閉じた口元がむにゃむにゃと動き、んーとかむーとか生返事をしているようだ。
「亜美?起きてるんですか?」
 態勢を変えないまま亜美はもごもごと言葉を発した。
「……まだ……寝るの……。八戒の、バカ……」
 どうやら亜美は八戒に甘えているようだった。亜美の頭に手を置き、八戒は静かに語りかけた。
「ほら、早くしないと僕も行っちゃいますよ。亜美はご飯食べられなくてもいい……」
 言いかけて気づいたが、亜美が食事を抜くのはいつもの事。誘惑にはならないなと別の起こし文句を考えていると、背を向けたまま亜美が今度は唐突に泣き出したのだ。
「……ぅえっ……八戒、行っちゃやだ……うあーん」
 目は閉じたまま。どうやら寝ぼけているらしい。普段と違った口調も、根底にある素が出ているのだと気づき、八戒はちょっと驚いていた。亜美の内面にこんな可愛らしい部分もあったのか。
 亜美が先程より少しだけはっきりした口調でまた嘆願を吐き出した。
「八戒がいなくなったら、生きていけない……やだ、行かないで。ここにいて……」
「……亜美?」
 あまりの熱情ぶりな台詞に、八戒も少々顔を赤らめる。亜美の前に片手をついて、顔を覗き込んだ。驚く事に、亜美は目を閉じたままでボロボロと涙を零していた。
 八戒は亜美の髪を掻き上げてやり、そっと顔を近づけた。白い素肌に唇で触れてみたかった。
「僕はここにいますよ。

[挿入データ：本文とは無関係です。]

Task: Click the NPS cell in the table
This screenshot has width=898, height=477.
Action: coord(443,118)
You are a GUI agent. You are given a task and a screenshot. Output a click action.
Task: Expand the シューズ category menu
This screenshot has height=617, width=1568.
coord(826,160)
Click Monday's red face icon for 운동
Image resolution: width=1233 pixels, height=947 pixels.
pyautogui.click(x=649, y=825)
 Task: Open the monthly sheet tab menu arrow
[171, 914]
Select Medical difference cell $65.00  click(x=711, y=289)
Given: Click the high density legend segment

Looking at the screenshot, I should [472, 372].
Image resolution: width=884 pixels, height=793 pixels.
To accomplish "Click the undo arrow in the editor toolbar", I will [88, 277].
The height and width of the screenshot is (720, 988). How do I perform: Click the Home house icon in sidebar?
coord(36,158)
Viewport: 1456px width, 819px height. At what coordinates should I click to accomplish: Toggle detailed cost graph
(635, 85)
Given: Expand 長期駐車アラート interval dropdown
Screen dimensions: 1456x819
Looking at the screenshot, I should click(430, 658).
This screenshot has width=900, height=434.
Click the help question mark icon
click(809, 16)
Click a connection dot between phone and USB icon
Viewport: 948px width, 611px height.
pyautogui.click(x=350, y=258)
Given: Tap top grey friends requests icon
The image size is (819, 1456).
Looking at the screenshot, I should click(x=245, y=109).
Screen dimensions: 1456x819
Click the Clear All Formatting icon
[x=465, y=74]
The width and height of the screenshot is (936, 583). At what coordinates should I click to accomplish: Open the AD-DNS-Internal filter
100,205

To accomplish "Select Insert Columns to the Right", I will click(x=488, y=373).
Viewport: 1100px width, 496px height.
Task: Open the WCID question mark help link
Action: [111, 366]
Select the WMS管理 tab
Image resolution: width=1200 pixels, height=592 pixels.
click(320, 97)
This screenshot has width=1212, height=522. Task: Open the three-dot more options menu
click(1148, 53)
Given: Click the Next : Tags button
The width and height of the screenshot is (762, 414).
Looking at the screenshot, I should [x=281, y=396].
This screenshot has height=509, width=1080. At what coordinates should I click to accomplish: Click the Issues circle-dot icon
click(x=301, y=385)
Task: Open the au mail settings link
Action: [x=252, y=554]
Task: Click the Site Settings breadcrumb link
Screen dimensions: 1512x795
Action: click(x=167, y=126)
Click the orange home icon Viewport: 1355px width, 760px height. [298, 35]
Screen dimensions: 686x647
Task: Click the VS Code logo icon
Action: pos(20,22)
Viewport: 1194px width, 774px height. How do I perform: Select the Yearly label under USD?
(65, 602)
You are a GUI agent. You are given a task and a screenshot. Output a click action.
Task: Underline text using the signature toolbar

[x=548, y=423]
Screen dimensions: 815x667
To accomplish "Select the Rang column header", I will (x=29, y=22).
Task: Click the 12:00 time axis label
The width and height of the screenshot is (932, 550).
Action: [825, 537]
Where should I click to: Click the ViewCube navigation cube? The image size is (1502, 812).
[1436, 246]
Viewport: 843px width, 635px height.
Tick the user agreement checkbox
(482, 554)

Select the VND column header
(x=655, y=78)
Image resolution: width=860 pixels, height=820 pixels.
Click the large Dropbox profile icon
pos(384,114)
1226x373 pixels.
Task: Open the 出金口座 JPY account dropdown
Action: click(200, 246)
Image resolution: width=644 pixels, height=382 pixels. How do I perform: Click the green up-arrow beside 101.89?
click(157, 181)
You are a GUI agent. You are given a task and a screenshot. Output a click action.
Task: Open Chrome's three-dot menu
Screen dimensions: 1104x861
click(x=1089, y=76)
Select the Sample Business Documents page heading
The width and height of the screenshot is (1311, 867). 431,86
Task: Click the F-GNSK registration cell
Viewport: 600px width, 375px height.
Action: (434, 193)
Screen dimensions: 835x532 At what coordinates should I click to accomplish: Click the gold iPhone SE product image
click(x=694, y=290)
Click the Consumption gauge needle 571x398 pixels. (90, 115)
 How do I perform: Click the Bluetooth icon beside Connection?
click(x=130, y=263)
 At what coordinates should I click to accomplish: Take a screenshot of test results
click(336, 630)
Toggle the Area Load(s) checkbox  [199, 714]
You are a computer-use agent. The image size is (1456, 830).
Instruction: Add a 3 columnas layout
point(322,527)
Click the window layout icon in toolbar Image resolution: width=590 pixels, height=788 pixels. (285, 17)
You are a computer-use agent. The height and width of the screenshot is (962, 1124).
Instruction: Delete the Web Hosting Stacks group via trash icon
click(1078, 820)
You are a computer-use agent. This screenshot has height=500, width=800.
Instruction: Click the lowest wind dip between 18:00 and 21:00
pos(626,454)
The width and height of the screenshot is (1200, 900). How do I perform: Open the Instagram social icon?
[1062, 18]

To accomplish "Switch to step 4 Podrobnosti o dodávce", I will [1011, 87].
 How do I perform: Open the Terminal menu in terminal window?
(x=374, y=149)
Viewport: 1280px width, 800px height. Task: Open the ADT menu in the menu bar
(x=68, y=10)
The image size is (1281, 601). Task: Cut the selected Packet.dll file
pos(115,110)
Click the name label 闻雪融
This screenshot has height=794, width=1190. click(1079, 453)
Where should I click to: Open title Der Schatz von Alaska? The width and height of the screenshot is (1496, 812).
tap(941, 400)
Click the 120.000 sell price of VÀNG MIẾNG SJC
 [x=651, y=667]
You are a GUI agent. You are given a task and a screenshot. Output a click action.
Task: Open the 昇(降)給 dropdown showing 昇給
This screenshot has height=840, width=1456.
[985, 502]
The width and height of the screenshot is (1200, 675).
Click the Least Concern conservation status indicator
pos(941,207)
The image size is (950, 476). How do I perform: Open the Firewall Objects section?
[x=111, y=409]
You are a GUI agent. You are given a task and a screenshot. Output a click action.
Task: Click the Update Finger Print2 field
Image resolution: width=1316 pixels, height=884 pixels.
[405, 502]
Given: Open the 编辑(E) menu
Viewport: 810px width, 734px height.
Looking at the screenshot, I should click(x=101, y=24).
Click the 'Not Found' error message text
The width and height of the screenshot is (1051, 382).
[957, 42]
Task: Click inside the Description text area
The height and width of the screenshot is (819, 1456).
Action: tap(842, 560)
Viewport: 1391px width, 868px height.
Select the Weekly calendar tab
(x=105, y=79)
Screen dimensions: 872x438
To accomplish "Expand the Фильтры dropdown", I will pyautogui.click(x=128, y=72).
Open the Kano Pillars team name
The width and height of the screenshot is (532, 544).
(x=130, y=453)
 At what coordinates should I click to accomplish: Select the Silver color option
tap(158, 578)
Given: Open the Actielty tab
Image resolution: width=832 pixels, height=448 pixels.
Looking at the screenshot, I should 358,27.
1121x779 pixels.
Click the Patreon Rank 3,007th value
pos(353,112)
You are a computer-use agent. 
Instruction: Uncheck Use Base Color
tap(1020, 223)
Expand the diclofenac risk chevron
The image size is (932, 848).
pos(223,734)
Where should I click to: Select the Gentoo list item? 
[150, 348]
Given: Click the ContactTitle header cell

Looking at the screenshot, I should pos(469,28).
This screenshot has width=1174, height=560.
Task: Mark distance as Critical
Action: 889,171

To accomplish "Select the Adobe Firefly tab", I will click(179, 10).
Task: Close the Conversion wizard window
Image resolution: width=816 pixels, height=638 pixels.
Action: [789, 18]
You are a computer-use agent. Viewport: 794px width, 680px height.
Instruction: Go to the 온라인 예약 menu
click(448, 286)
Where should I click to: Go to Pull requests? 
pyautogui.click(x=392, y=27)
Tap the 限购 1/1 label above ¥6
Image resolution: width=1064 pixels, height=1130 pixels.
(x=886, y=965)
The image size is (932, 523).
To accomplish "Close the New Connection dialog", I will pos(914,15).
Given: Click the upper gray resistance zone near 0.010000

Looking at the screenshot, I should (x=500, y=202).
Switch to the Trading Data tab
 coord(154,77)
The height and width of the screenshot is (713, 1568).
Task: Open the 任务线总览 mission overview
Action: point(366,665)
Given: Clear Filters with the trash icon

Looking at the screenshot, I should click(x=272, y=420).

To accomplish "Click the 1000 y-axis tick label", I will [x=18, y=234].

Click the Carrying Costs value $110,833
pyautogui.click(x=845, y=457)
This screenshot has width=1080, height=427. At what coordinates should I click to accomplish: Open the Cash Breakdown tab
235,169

ほら、一緒に行きましょう?」
 頬を軽くつけると、亜美が頬ずりして口を近づける。一瞬八戒はどきりとしたが、毛布から両腕が伸びてきて、未だ寝ぼける亜美に首を抱きすくめられてしまった。そして八戒の唇は、動く亜美の口元に覆われた。
「八戒、一緒に連れてって……大好き……!」
 数秒で離れた顔は、あまりにも愛おしくて、八戒はたまらず体を戻して立ち上がった。
 引き剥がされた亜美の手がそのまま八戒を追って伸ばされる。口元を手の甲で覆い、赤くなって凝視する八戒の眼前で、はっ、と亜美が目を開けた。
「…………?」
 今までと違う様子に八戒も気づく。
「……あれ?……何だ?……今まで、なんかしてた……?」
「……今起きたんですか、亜美……」
 呆然と手を上げたまま固まっている彼女に、告白された側は余裕を持って対応しようとしたが、うまくはいかなかった。ゆっくり近づくと、亜美も目を擦りながら起き上がった。
「……はれ、なんか泣いてる。なんか喋ってたのは覚えてるんだけど……。悲しい話でもしてた?」
 ぎこちなく口を動かして、八戒は一つため息をつくと、亜美に笑顔を向けた。
「いえ、気にするほどの話ではありませんよ。ほら、起きたなら朝食とりに行きましょう。早く着替えて」
「……ん」
 毛布を剥いでベッドから降りたところで、八戒も部屋の外に出て行った。
 扉に背を預けて、微かに触れた口元を指でなぞる。もう一度軽くため息をつき、目を閉じて、忘れようとした。
 いや、忘れてはいけない事なのか。あれは亜美の本心ではなかったのだろうか。
 扉が押されて亜美が出てきた。
「はわー、お待たせ。食欲ないなあ」
「食べなきゃ保ちませんよ」
 平静を装って八戒も自然に振る舞おうと返事をしたが、顔が赤い自覚があって、あまり見られないように先を歩いて行った。



みんなで朝食をとり終わり、ジープに向かって亜美と並んで歩いていた八戒は、ふと彼女に尋ねてみた。
「亜美って、甘えるのが苦手なんですかね」
「ん?んーどうだろ」
「普段は女の子らしく甘えたりしてきませんよね」
「すみませんねえ、可愛げがなくて。何か寝てる時暴言でも吐いた?」
「バカって言われちゃいました」
「それは可愛くないね」
 けらけら笑って先に行こうとする亜美に、八戒はもう一度声をかけた。
「亜美は、今までの恋愛遍歴は満足いくものでしたか?」
「恋愛遍歴〜?なんで突然。んーまあそれなりに」
「……好きになった人に優しくしてもらえましたか?」
「……うん」
「それは、良かったですね」
「なになに何の話?」
「亜美ちゃん何かラッキーな事でもあったの?」
 悟空と悟浄が割り込んできて、それ以上話は進まなかった。しかしそれでいいのだ、と八戒は微笑んだ。
「とっとと行くぞ」
 三蔵の号令でジープに乗り込む五人。
「さあ今日も張り切って行きますよ」
 アクセルに力を込めて、ハンドルを握りしめた。八戒の後ろで亜美が後部座席の二人とほがらかに笑っている。
 このままこの先を二人で歩いていったら、どんな未来に辿り着くんだろうか。
 八戒は小さく笑って遥か先を見渡した。



《了》


 '15/04/26



甘いでしょうか?どうでしょう。
亜美様のみお持ち帰り可です。どうぞ。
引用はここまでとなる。